Set task -
Could you convert every line of the records below into a Markdown table with the columns Row and Line, skipping blank lines and leaving out the pictures?

Dataset records -
# # # # # # #

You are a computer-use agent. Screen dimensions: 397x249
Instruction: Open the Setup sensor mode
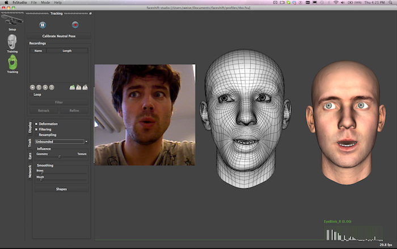point(12,22)
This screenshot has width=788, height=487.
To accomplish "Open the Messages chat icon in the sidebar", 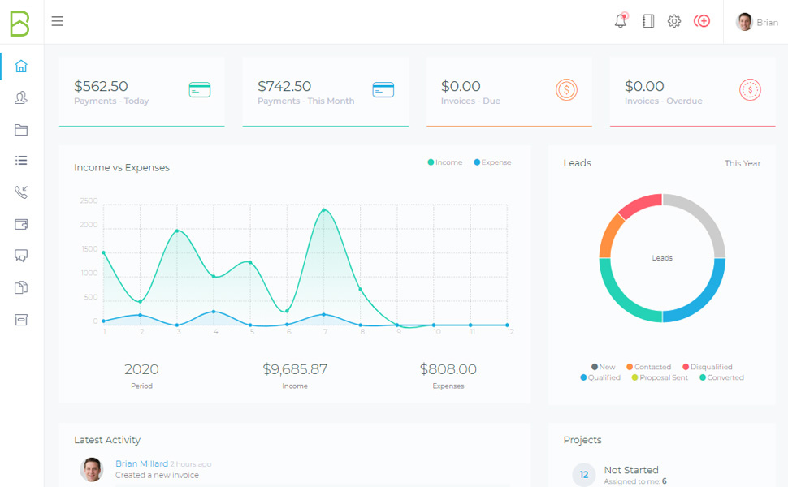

# # # # # # #

Result -
| Row | Line |
|---|---|
| 1 | You are a computer-use agent. Screen dimensions: 397x249 |
| 2 | Instruction: Open the Setup sensor mode |
| 3 | point(12,22) |
| 4 | This screenshot has width=788, height=487. |
| 5 | To accomplish "Open the Messages chat icon in the sidebar",  |